International

Rohingya-backers are destabilising the country: India govt

India’s government on Monday charged Rohingya-backers of trying to destabilise India by changing the country’s demographics. Many have been demanding that the Muslim minority refugees not be pushed back to Myanmar, but instead be offered basic health and education facilities here, reports The Economic Times.

Additional Solicitor General (ASG) Tushar Mehta of the country demanded to know before a three-judge bench, led by CJI Dipak Misra, “what interest they are espousing”. 

Activist lawyer Prashant Bhushan replied that he was fighting for the human rights of women and children of the Rohingya community. Eight per cent of the refugees are women and children, he stated. But Mehta did not relent. “Who wants to change the demography? Who wants to destabilise the country,” he argued. 

Former Law Minister Ashwini Kumar, who has been advocating that India stick to its international obligations on the refugee score, and senior advocate Colin Gonsalves immediately protested against the ASG’s argument. 

Kumar contended that the government cannot raise such “bogeys” to undermine human rights and international treaty obligations. Several thousands of Rohingyas, who have been fleeing Myanmar, in the wake of persecution by the country’s Buddhist majority, have already entered India. Bhushan had, at the last hearing, accused the government of using force to push them back.  

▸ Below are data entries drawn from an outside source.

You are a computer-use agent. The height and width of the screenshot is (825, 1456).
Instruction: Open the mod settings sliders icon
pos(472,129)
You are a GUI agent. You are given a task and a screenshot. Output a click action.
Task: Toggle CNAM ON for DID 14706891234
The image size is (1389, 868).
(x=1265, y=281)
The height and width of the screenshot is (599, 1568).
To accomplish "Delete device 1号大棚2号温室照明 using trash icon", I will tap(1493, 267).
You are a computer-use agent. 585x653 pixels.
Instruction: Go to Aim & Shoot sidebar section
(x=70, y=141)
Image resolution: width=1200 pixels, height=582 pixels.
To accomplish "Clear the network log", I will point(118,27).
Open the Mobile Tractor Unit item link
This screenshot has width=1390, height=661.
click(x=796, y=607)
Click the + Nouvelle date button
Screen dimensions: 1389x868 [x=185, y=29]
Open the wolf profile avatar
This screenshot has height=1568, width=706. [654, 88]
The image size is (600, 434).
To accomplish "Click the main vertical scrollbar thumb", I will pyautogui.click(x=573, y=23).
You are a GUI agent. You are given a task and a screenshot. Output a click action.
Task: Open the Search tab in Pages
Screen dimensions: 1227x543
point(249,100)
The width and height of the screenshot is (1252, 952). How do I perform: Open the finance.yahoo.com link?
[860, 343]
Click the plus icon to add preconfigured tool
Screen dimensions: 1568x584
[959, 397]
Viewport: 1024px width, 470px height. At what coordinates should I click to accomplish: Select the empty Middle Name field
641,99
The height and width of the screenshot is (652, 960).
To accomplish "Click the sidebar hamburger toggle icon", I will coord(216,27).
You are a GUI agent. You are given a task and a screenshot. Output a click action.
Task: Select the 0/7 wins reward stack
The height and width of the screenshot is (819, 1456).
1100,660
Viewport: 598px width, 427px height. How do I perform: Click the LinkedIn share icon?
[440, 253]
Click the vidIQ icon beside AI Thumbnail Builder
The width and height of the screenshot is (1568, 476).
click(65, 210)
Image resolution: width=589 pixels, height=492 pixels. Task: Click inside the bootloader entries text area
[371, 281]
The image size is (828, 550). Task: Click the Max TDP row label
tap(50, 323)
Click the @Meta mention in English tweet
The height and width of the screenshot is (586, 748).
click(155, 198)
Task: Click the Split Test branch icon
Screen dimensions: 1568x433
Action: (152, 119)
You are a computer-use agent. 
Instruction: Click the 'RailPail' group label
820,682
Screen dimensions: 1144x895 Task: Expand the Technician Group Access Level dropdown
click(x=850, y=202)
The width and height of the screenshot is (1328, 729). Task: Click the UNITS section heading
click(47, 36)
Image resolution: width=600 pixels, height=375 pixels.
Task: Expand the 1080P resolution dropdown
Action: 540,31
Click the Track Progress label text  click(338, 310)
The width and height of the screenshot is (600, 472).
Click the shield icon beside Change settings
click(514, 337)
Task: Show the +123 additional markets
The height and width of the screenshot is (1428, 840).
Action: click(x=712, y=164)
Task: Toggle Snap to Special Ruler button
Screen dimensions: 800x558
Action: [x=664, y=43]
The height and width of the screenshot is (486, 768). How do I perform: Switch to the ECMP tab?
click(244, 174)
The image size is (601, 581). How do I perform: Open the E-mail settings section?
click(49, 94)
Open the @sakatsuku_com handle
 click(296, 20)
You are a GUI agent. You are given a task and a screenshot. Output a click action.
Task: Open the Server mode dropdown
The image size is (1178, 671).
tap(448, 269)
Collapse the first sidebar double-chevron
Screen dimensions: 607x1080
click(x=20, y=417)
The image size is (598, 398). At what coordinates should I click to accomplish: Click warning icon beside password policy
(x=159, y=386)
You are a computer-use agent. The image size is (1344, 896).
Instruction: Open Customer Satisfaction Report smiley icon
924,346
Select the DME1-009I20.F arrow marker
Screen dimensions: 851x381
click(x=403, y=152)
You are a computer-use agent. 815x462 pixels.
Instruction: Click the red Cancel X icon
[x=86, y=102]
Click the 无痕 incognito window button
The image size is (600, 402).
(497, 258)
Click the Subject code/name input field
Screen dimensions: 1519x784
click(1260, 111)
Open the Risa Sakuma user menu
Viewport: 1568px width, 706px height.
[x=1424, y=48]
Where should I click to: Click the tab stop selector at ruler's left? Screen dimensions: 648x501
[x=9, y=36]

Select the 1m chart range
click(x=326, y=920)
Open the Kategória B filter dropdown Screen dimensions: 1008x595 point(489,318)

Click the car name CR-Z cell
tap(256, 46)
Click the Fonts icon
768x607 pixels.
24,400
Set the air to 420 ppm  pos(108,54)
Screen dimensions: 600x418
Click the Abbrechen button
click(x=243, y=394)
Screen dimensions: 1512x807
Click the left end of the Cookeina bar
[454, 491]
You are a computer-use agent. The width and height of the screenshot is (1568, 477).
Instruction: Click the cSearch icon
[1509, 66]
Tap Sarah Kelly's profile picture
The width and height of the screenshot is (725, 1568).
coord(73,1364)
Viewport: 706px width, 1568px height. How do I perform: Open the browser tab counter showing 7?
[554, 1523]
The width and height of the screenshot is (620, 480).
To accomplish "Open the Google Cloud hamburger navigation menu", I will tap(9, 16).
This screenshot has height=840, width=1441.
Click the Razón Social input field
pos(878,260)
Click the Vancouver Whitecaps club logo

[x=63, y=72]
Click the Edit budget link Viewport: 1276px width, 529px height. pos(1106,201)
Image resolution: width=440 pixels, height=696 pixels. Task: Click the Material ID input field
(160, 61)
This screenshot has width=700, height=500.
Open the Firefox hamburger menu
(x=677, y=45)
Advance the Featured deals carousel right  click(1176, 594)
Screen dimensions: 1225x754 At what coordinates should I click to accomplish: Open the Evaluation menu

The government has denied that the BSF was using chilli or stun grenades to push them back. But the government would not allow anybody without valid visa papers to enter India. 

Bhushan quoted this from a government affidavit to claim that it was virtually the same thing as pushing them back to their home country. He demanded basic health and education facilities in the camps. He said life in the camps was dismal. Gonsalves also insisted on basic education, toilets and health facilities for the refugees.